Забыв про рукав, Казура ошеломленно переводил глаза с Глеба на Калантарова. Глеб увидел, что Квета уже хлопочет возле Гоги, негромко спросил:
— Хотите помочь?
— Конечно, — оживился Казура. — Что я должен сделать?
— У нас раненый. Предупредите врачей.
Казура бросился к выходу.
— Диспетчер дальней Меркурия, — сообщили тонфоны.
— Передача на «Дипстар», — сказал Калантаров. — Срочно: станцию немедленно задействовать на ТР-прием в режиме триста пятого эпсилон-шесть. Осуществлять непрерывное дежурство наблюдателей впредь до особого распоряжения. Возможный сигнал начала ТР-передачи — четырехлучевые белые звезды. Три, интервал, девять. Учитывая вероятность появления энергетического импульса высокой мощности, принять все возможные меры по безопасности. Калантаров. У меня все.
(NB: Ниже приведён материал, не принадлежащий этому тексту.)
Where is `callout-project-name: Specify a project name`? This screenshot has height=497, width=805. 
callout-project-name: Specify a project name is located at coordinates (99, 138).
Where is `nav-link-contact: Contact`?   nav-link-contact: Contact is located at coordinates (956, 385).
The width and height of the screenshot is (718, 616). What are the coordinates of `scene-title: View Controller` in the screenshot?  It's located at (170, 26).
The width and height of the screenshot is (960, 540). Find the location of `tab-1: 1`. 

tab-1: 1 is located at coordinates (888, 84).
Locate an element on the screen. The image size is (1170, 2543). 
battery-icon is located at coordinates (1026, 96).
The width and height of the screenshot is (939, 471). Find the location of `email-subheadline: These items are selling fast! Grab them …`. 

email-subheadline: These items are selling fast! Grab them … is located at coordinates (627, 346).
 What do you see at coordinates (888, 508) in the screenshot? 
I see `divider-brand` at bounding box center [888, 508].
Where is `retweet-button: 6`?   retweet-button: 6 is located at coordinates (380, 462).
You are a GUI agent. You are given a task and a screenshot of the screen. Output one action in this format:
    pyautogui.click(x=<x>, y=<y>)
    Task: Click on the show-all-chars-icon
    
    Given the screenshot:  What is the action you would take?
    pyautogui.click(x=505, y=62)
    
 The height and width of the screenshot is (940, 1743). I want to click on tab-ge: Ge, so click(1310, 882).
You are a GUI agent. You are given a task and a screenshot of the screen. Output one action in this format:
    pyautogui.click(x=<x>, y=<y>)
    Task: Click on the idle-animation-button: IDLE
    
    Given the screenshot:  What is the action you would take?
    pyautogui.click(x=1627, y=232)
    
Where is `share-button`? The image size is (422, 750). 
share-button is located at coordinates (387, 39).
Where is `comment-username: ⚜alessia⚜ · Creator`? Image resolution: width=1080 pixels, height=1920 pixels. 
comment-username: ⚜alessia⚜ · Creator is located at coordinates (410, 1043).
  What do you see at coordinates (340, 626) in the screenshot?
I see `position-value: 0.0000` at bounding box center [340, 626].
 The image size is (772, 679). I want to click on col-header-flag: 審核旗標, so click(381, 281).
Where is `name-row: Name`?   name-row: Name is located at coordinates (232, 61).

Шеф откинулся в кресле. Он предпочел бы сейчас побыть в одиночестве, однако нужно было что-то ответить на вопрошающий взгляд оператора, перед которым он почему-то чувствовал огромную вину, и это его угнетало.
— Ну вот, — произнес Калантаров, сжав кулаки. — Свершилось… Первый Контакт. Сам видишь, какой ценой…
— Вижу. Энергоприемники? Смонтируем новые. Гравитроны? Заменим. На неделю работы, от силы — на две. «Дипстар» задействован на постоянный прием. Что еще?
— Блажен, кто верует… — пробормотал Калантаров.
Глеб вскочил, постоял, не спуская напряженных глаз с Калантарова. Медленно сел.
— Нет, — сказал он, — она вернется. Если она не вернется, я стану врагом межзвездной транспозитации. Как Захаров. Или скорее стану энтузиастом ТР-перелетов, как Алексеенко… Она вернется, шеф. Непременно вернется. Иначе… — Глеб понизил голос почти до шепота, — иначе и я, шеф, и вы, и все мы — просто безмозглые черви. Мы взялись за то, к чему абсолютно не подготовлены!..
— Вот именно, — произнес Калантаров, разглядывая темные ряды погасших индикаторов. — Или враги, или энтузиасты. И никакого представления о самой сути Контакта. А что есть Контакт? Где база морально-этической и философской готовности воспринять Контакт в его сегодняшнем качестве? А в завтрашнем? А в послезавтрашнем? Ну, скажем, ты — одна из сторон межзвездного ТР-обмена. Здесь все понятно: человеческое любопытство, голубая детская мечта о дальних мирах, жажда познаний, — квинтэссенция природы гуманоида земного типа. Другая сторона межзвездного ТР-обмена — икс. Теперь на минуту допустим, что этот икс — негуманоид. Ну, скажем, разумная плесень или облако пыли, способное мыслить в каких-то специфических условиях своего мучительно загадочного бытия. Итак, это облако получает Астру в скафандре — кусочек органического вещества в неорганической упаковке. А мы получаем десяток-другой кубических километров пылевидной материи в упаковке из электромагнитных полей… Контакт? Конечно! Межзвездный обмен информацией и образцами. На высочайшем технологическом уровне! Захаров был прав, когда говорил, что звезды могут принести не только радость. А мы себя к иному и не готовили. Забрались на чердак Вселенной, самонадеянно полагая, что главное для нас — достигнуть звезд. Остальное, дескать, приложится… Ну что ж, посмотрим, насколько прав был старик.